Arrange outpatient follow-up care to an orthopedic
surgeon and rehabilitation services to continue conservative therapy. A
follow-up reassessment examination 6 weeks after beginning conservative therapy
is essential to determine if treatment is successful or if further surgical
treatment is needed.
All NSAIDs are equally effective.
Instruct patients to limit activities to ensure
rest of the affected shoulder.
Failure of conservative treatment requires
surgical intervention. Decreased ROM may occur.

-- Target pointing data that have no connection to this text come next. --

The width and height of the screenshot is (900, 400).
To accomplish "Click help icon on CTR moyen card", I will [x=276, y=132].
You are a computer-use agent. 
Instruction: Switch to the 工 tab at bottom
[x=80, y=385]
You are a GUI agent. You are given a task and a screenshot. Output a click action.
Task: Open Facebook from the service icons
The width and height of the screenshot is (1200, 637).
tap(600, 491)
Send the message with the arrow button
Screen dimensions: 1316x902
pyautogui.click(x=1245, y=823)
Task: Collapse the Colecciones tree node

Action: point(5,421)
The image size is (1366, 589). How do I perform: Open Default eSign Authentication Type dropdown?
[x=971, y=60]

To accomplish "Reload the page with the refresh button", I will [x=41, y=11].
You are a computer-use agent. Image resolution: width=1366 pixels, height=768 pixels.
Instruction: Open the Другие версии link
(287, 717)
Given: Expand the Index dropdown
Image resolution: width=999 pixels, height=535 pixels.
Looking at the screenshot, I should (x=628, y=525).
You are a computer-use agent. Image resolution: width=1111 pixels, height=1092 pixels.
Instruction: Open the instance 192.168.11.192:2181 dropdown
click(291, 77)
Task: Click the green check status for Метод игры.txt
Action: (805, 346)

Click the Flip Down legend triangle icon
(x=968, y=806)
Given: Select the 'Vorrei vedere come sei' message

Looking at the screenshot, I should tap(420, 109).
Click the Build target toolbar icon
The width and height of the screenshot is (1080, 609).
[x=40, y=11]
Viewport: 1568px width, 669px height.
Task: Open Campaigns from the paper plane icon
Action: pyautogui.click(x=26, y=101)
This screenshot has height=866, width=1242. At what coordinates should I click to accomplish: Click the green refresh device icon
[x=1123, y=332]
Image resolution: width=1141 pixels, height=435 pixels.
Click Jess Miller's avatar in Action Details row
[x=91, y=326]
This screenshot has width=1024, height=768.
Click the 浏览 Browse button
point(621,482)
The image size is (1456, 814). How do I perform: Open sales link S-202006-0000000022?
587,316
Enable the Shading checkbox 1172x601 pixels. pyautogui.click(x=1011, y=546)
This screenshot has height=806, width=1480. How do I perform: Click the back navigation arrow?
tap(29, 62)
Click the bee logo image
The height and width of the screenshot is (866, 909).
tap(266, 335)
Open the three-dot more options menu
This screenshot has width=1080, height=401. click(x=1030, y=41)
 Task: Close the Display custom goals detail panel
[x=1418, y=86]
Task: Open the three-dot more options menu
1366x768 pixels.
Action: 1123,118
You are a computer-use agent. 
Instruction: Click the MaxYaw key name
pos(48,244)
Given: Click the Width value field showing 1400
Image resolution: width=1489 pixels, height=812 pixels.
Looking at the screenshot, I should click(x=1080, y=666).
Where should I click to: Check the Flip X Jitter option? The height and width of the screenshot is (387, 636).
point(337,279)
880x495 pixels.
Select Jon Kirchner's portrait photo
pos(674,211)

An estimated 4% of cuff ruptures develop a cuff
arthropathy. Various authors report the success rate of conservative treatment
to be 33-90%, with longer recovery time required in older patients. Surgery
results in better function regardless of the patient's age.
Refer patients to a physical therapist for
conservative treatment and postoperative therapy.